| Görev |
Vahşi yaşam fotoğraf ödülleriyle ilgili metne göre yarışmaya kaç fotoğraf gönderildi?

----- Verilen metin

Britanya Vahşi Yaşam Fotoğraf Ödülleri bu yıl, yine doğadaki canlıların dünyasına dair güzellikleri ve önemli mesajları paylaşan fotoğraflara verildi.
Yarışmanın kazanan fotoğrafı, bir futbol topuna yapışarak okyanusta çok uzun bir yolculuk yapan midye kolonisini gösteren “Ocean Drifter” oldu.
Amatör ve profesyonel fotoğrafçıların 14 bin fotoğraf gönderdiği yarışmayı kazanan fotoğrafçı Ryan Stalker, aynı zamanda Sahil ve Deniz Yaşamı kategorisinin de kazananı oldu.
BBC‘nin aktardığına göre Stalker fotoğrafı hakkında “Suyun yüzeyinde sadece bir top gözüküyor fakat suyun altında bir canlı kolonisi vardı. Dorset’te kıyıya vuran bu futbol topu Atlantik Okyanusu’nu boydan boya geçmiş. Denizdeki çöp sayısının artması, işgalci türlerin kıyımıza gelme riskini de artırıyor” ifadelerini kullandı.

----------
----- Veriler

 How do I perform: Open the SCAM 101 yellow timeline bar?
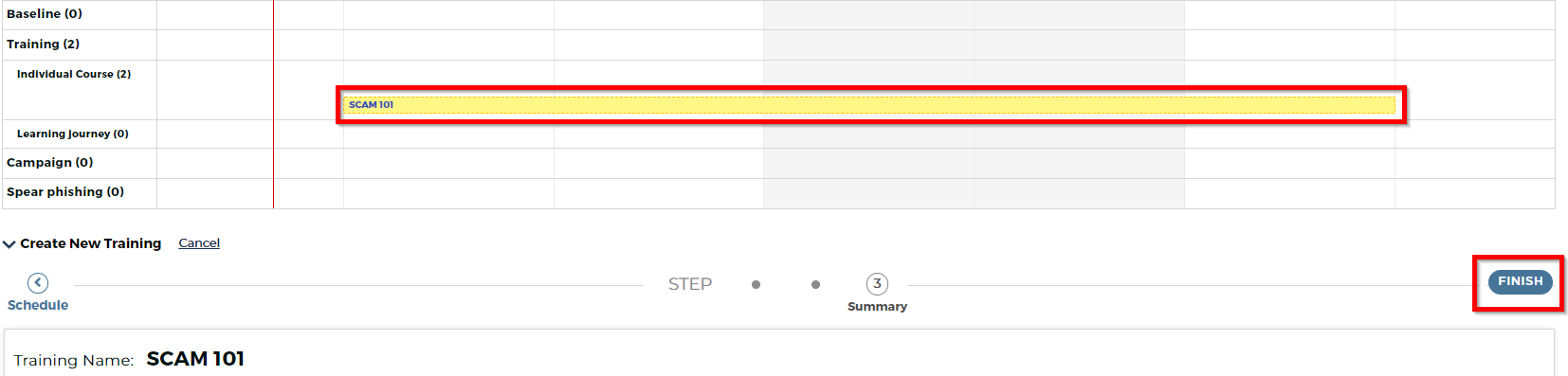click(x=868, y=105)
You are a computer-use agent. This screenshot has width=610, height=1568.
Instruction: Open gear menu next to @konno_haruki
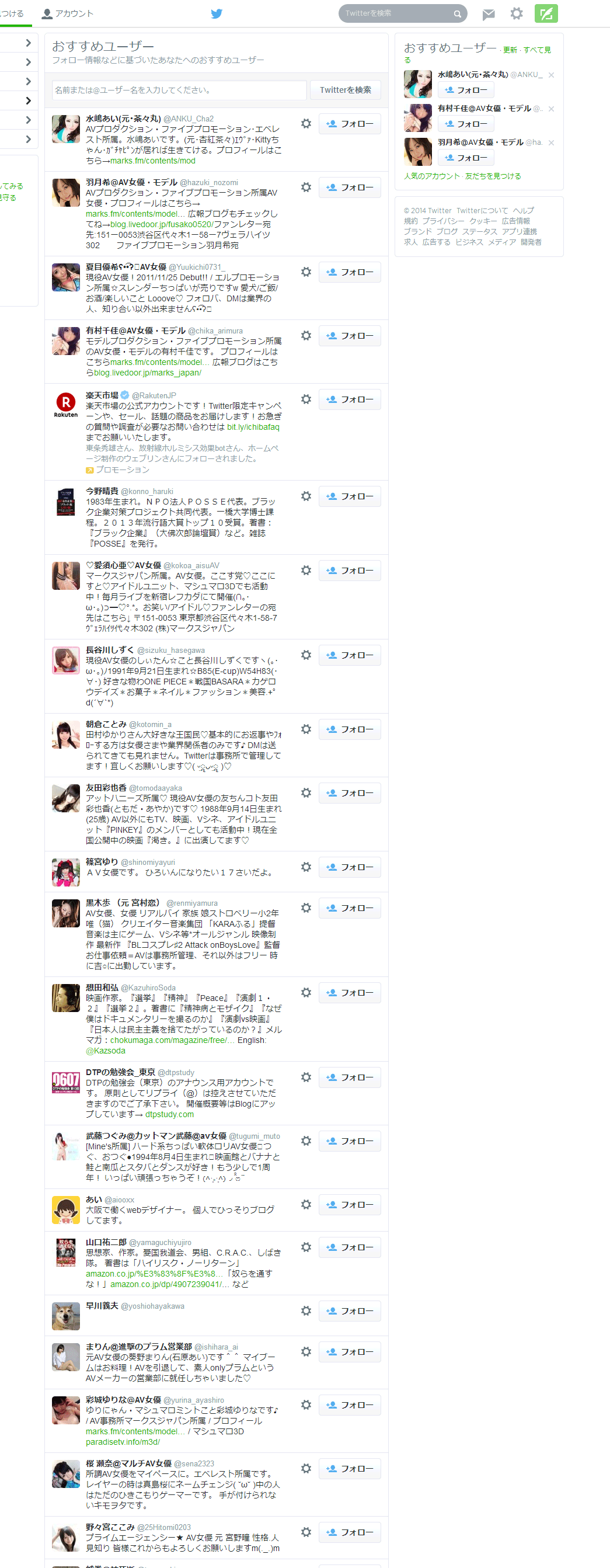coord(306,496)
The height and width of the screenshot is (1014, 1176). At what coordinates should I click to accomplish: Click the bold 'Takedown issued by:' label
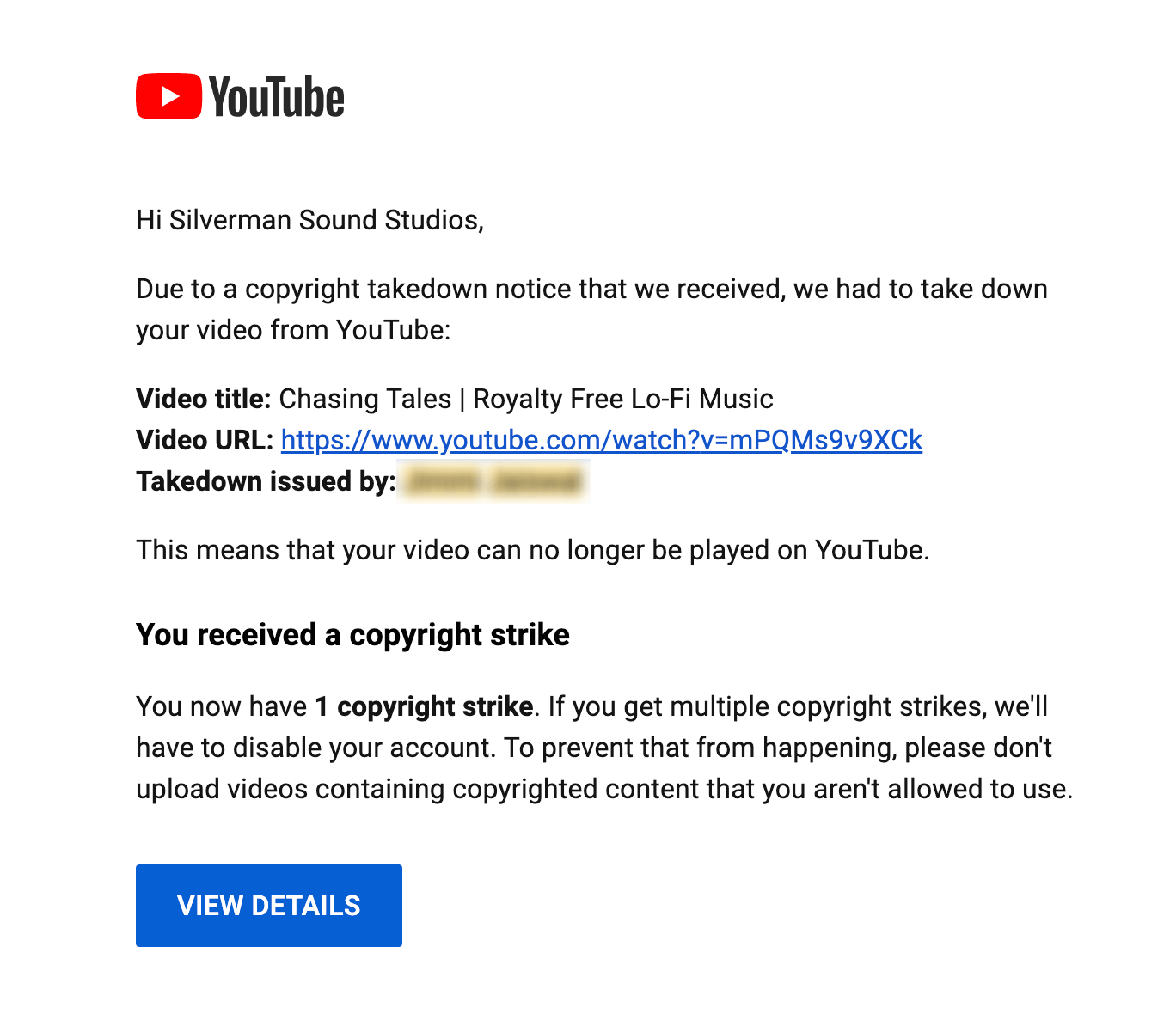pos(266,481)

----------
----- Veriler

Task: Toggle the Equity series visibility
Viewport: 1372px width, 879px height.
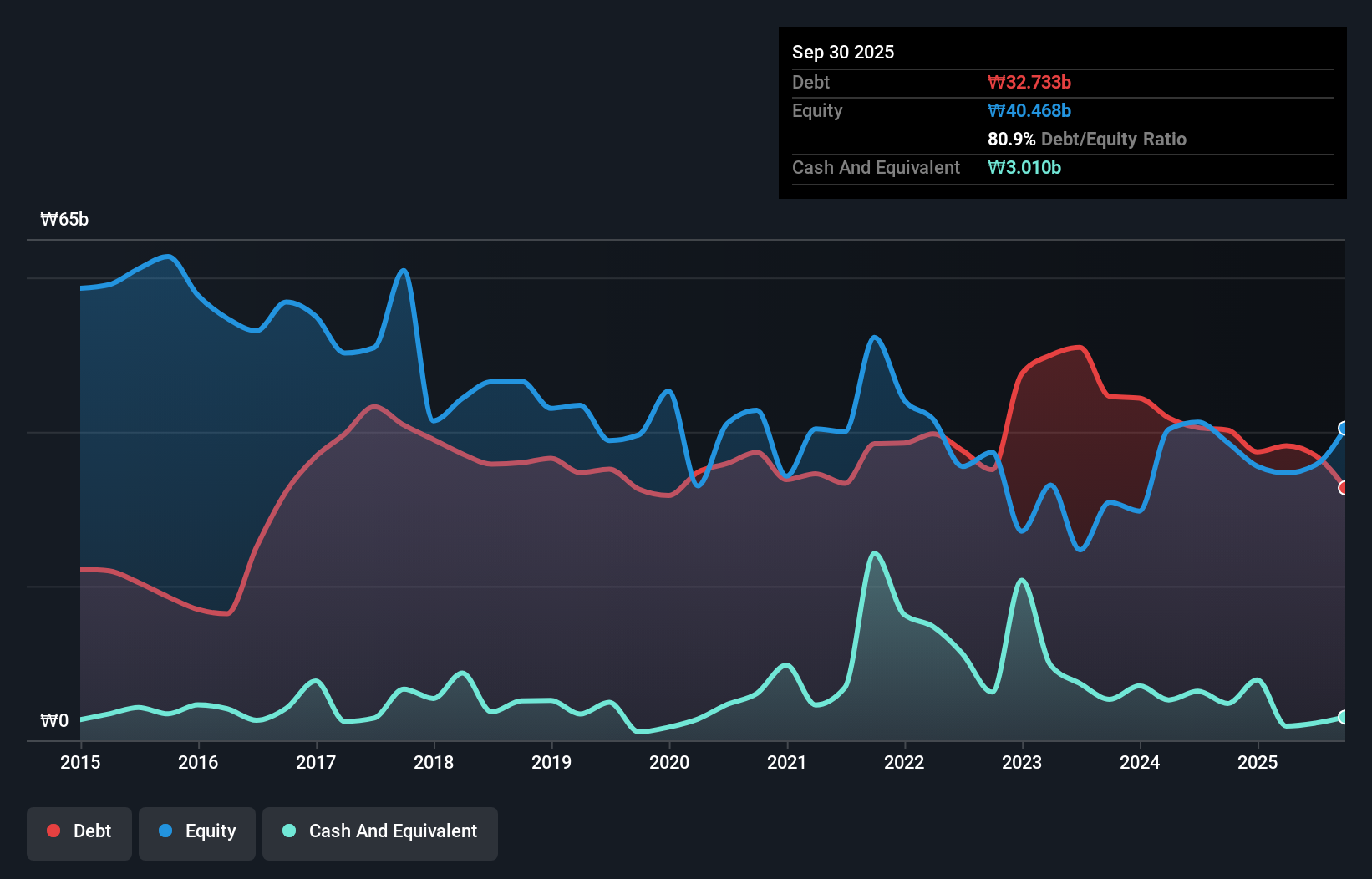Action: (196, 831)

----------
----- Veriler

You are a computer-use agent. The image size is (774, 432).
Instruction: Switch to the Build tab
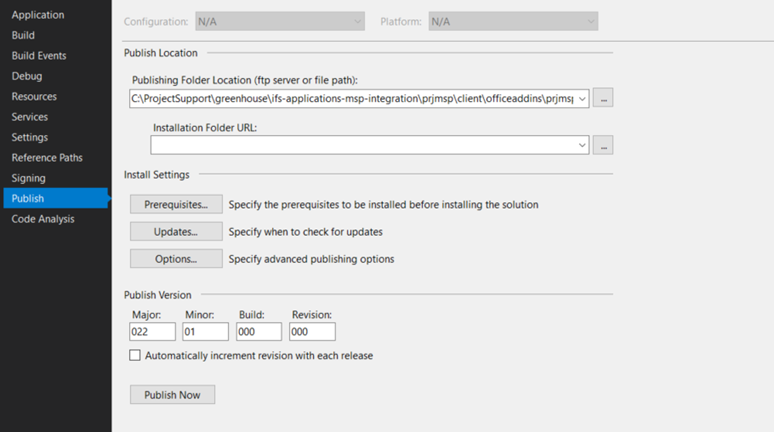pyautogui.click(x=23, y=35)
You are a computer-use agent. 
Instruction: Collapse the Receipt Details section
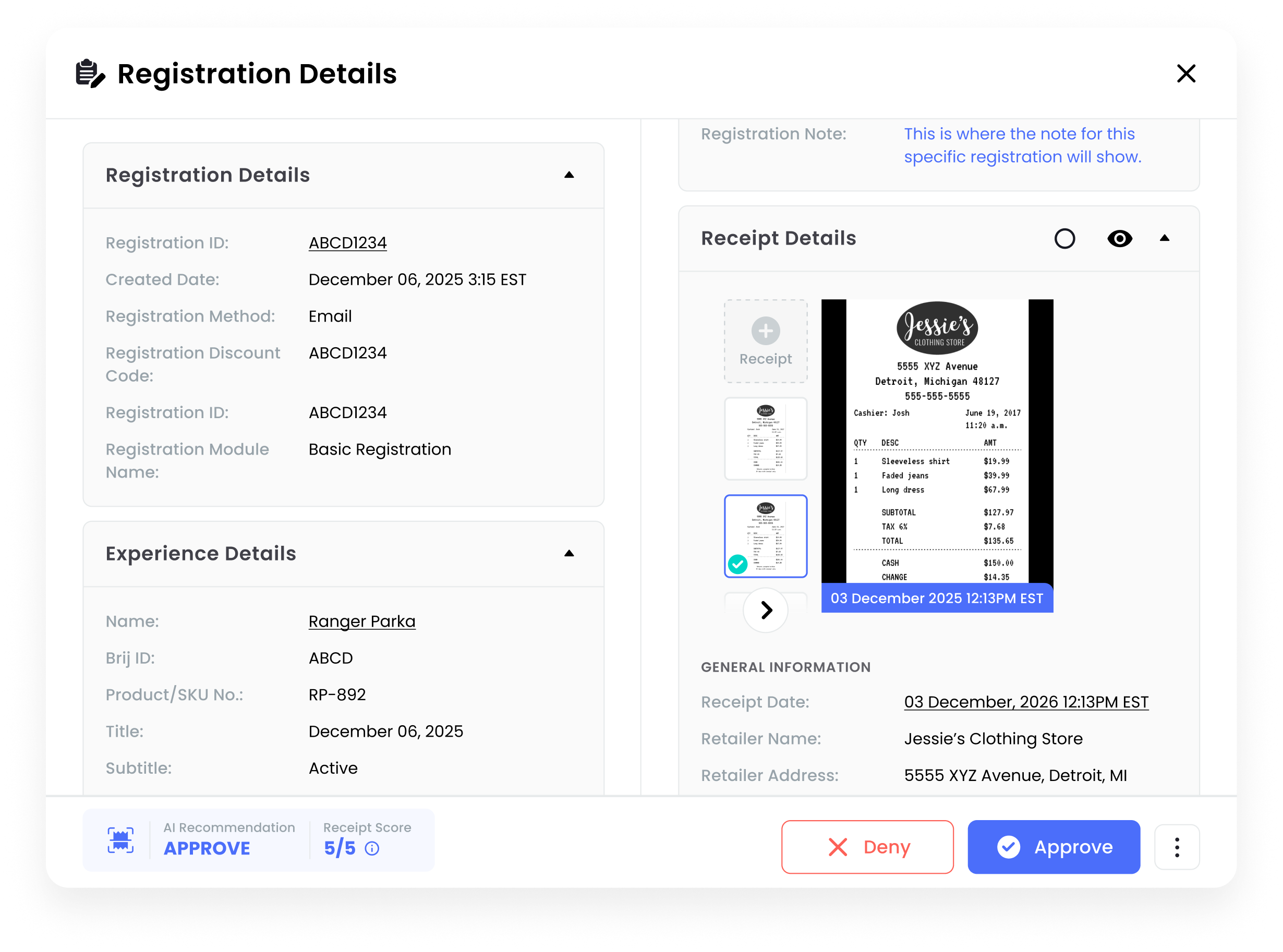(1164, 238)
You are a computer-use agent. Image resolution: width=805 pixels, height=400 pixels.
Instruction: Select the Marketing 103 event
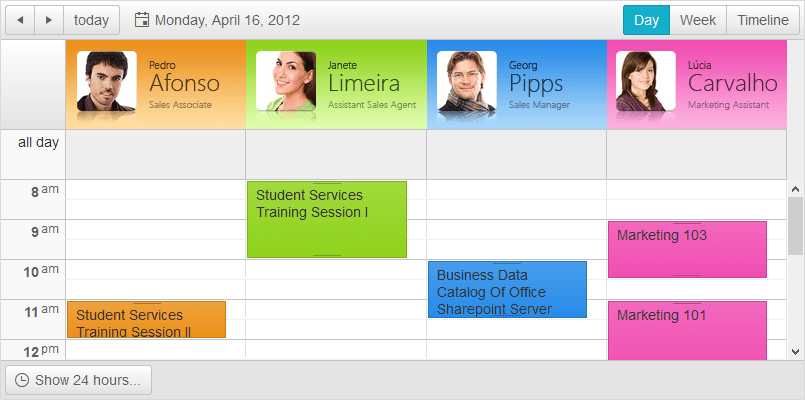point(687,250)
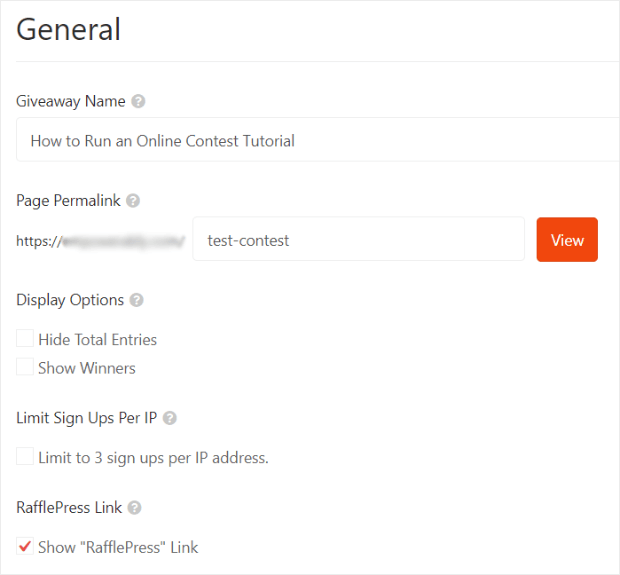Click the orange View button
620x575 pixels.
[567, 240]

----------

| Çözüm |
Yarışmaya 14 bin fotoğraf gönderildi.